The Prime Minister made the remarks while launching a two-day Rwanda Energy in Kigali, which took place February 29-March 01, 2012. The Forum was organised by the Government of Rwanda through the Rwanda Development Board (RDB), Energy, Water and Sanitation Authority (EWASA) and the World Bank. The Forum attracted over 250 participants and over 90 global energy companies.

 

The Premier told the Forum that the private sector is always willing to engage as long as there are clear terms, a policy environment and a climate favourable to investment. He promised government support – pointing to the already set up transmission lines, and that the state will facilitate access to energy projects. The PM also urged any potential investors to tour existing infrastructure.

“Rwanda has made it a priority to become a knowledge-based society. Rwanda wants to be a window into East Africa with a total population of 140 million. It would like to create sufficient energy infrastructure.”

He added: “Rwanda made significant improvements to enhance the partnership with investors. Rwanda has also embarked on regional integration and providing modern services to render the energy sector powerful and modern.”

For his part, the Minister of Infrastructure, Albert Nsengiyumva, said Rwanda needs energy, health and education for local communities. “This forum will promote exchanges of experience to develop and achieve ambitious goals aimed at achieving growth through energy,” he said. 

The Minister noted that the Kivuwatt Project has invested significant efforts in conducting studies for efficient production energy from methane gas. “The Government fostering dialogue and partnerships,” he said.

The World Bank Country Director, John Zutt, said no country in the world has reached the middle income without sufficient availability of energy. He noted that in each sub-Saharan country, there is a huge energy deficit. Zutt said that the largest World Bank loan so far is that granted to South Africa to strengthen its energy sector, totalling U.S. $ 3.5 billion.
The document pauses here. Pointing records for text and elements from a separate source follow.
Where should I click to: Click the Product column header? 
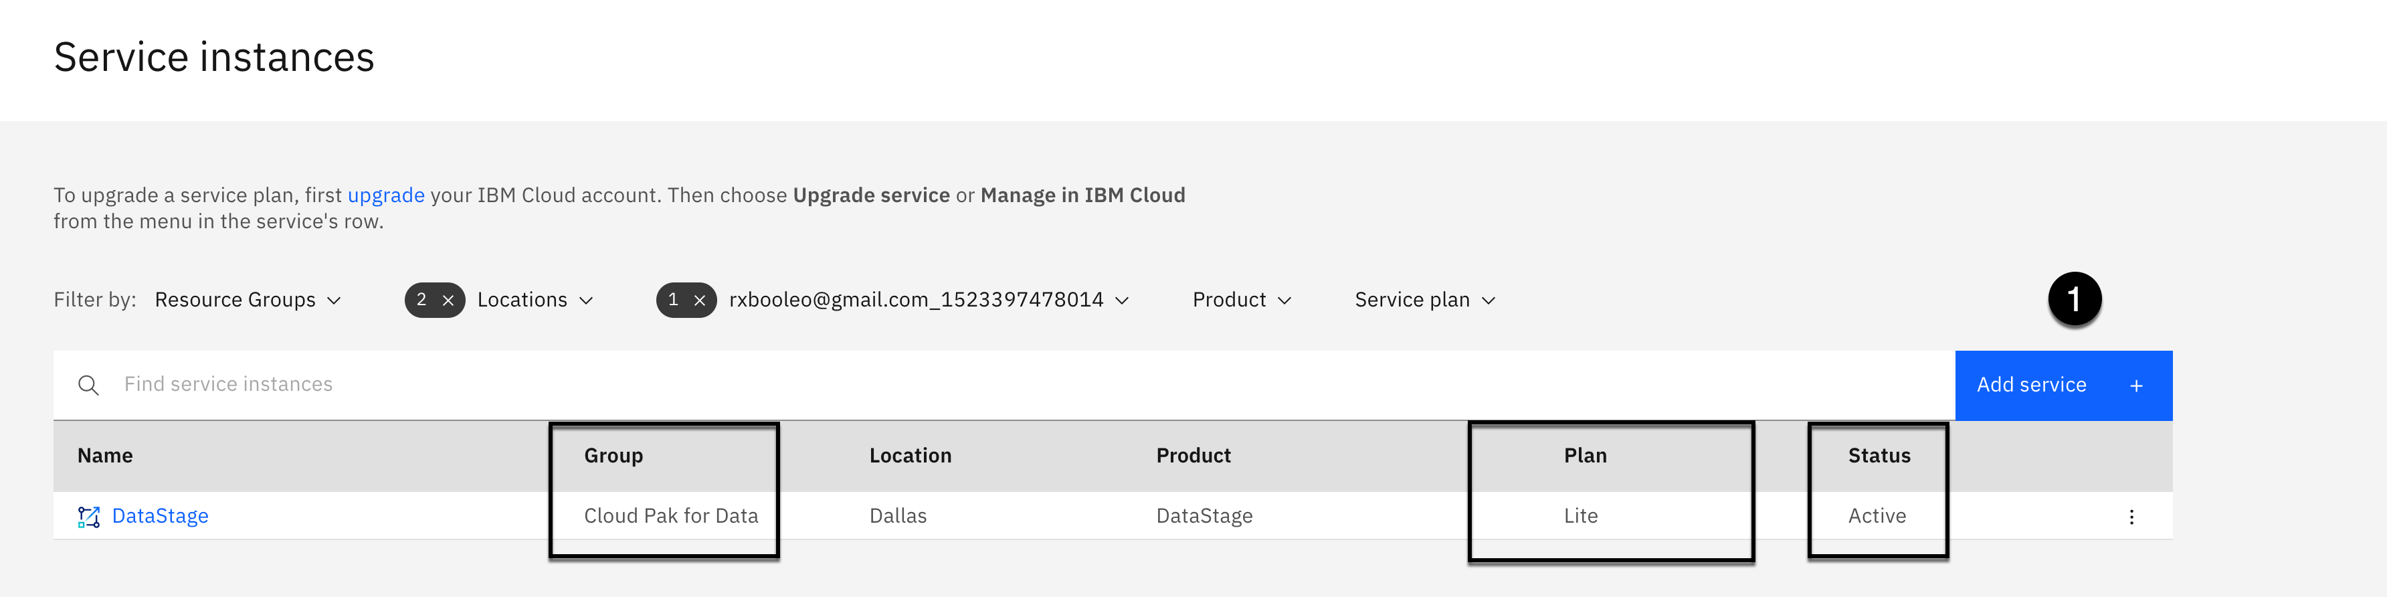point(1193,456)
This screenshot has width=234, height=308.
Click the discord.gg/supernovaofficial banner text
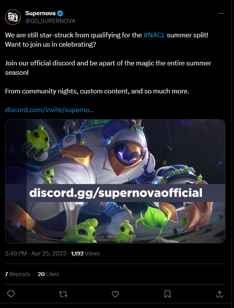coord(116,193)
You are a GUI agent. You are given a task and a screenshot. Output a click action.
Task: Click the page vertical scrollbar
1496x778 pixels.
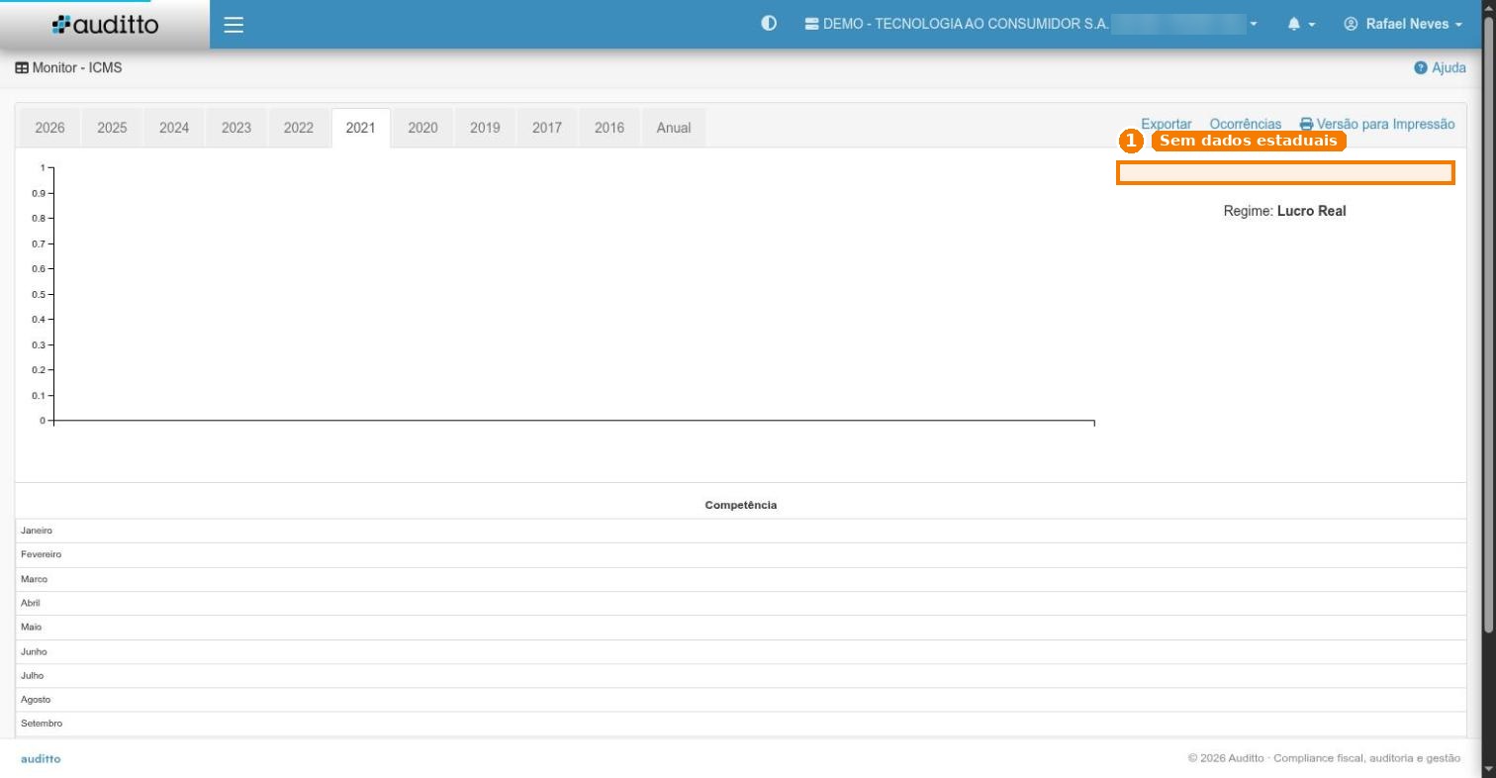[x=1489, y=337]
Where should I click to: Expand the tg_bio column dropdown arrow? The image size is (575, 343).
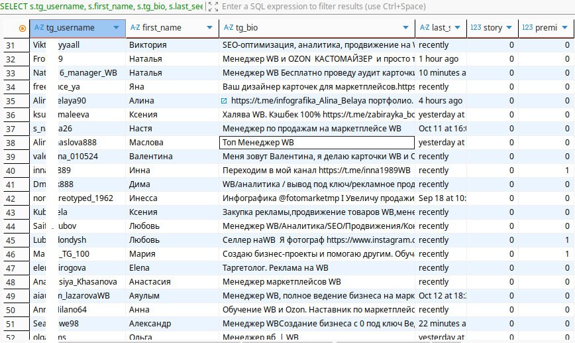click(x=406, y=28)
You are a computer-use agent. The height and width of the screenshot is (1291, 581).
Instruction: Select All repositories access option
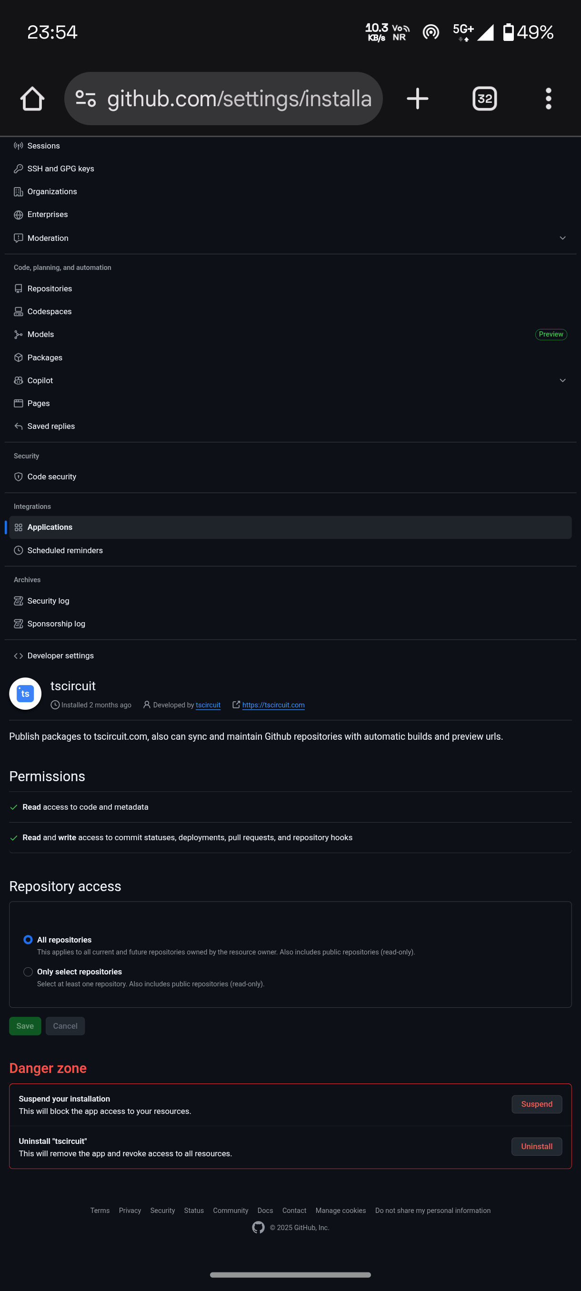click(28, 940)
For the World Bank, energy creates opportunities for growth. With energy, it has been possible to 100% of households in many countries to create their own businesses and jobs, and even eases children’s study in the evening. Living standards have improved as the majority are able to escape poverty.
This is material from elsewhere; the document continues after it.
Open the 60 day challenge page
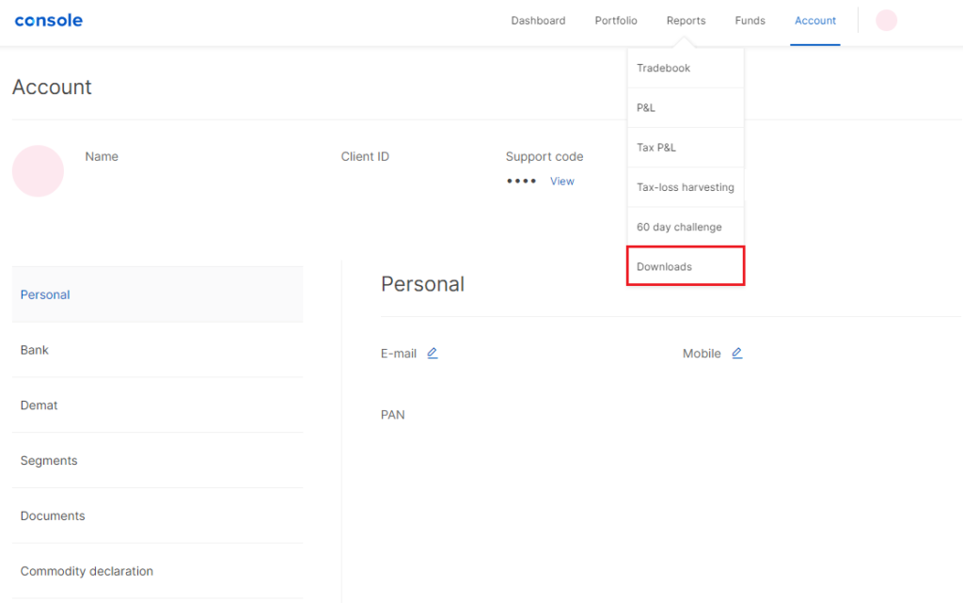Screen dimensions: 963x603 click(679, 226)
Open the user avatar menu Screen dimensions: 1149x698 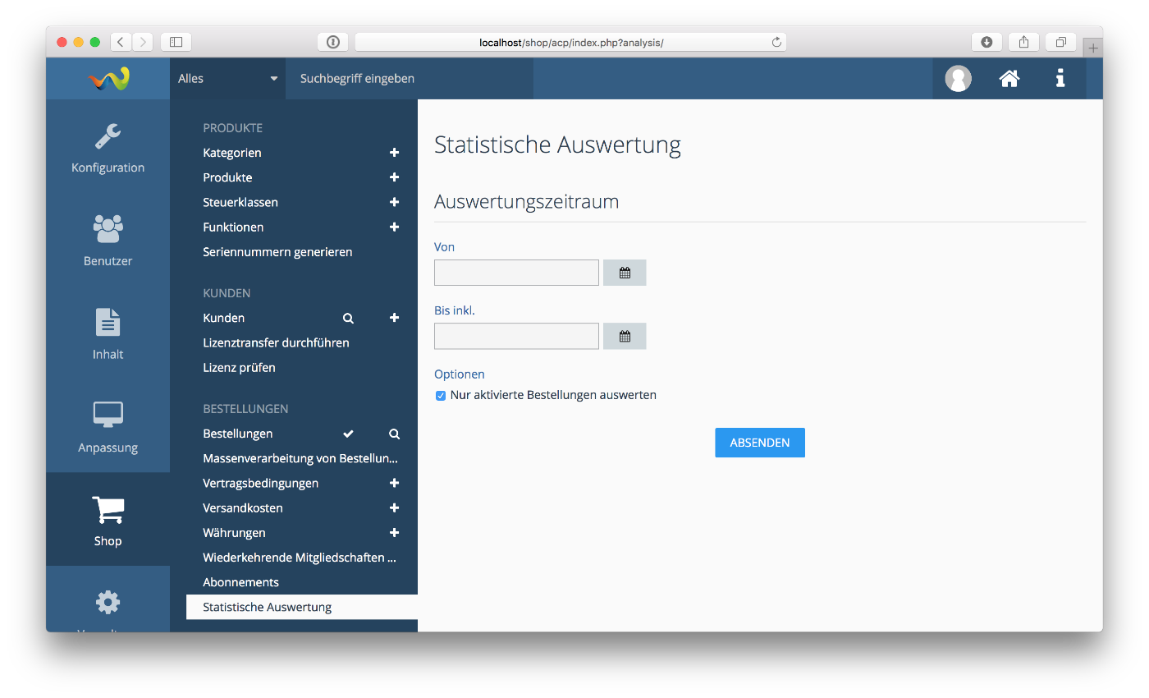click(958, 79)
The World Bank has provided funding to support development projects under the supervision of the Rwanda Development Board (RDB). The Bank is also engaged with the private sector in energy development, through its private sector support arm, the International Finance Corporation (IFC).

“We are working with the Government to create a more conducive investment environment,” said Zutt at the conference. “The key is that the institutions work in a reliable, attractive – with energy accessible and at a low cost. That is what interests investors.”  

The World Bank locates the obstacles and seeks to provide energy irrespective of the challenges. For 2010, only 20 energy-related contracts were signed in Sub-Saharan Africa. As of this year, 12 contracts were also concluded, which the Bank says, demonstrates good progress. Through IFC and MIGA support, Kenya’s geothermal energy projects which will provide 250MW have been approved.

Kenya also has different other projects supported by partners such as JICA, GTZ, SIDA, the European Investment Bank for production of another 350 MGW. It should be noted that many other initiatives are underway, including the production of up to 1000 MW of energy.

“Rwanda can engage in the same way as Kenya,” said Zutt, adding: “This Forum will provide the necessary benchmarks which will create a favourable environment for investment in Rwanda.”

Earlier on, RDB Chief Operating Officer, Ms Clare Akamanzi, told participants that the Forum was an opportunity to showcase investment opportunities in Rwanda.

“The International Monetary Fund (IMF) data shows that Rwanda is experiencing 8.5% growth annually,” she said. However, energy remains a major constraint. Despite the situation, Rwanda remains one of the top growth countries, and a top reformer as well. The World Bank Doing Business assessments show that Rwanda remains unrivalled as a conducive place for business. The COO pointed out that Rwanda has created a One Stop Centre in the same building to issue licenses to those who want to start business.

“In 24 hours, this authorization is obtained after payment of only U.S. $ 25. And each year, the Government introduces new reforms to ease business,” she said.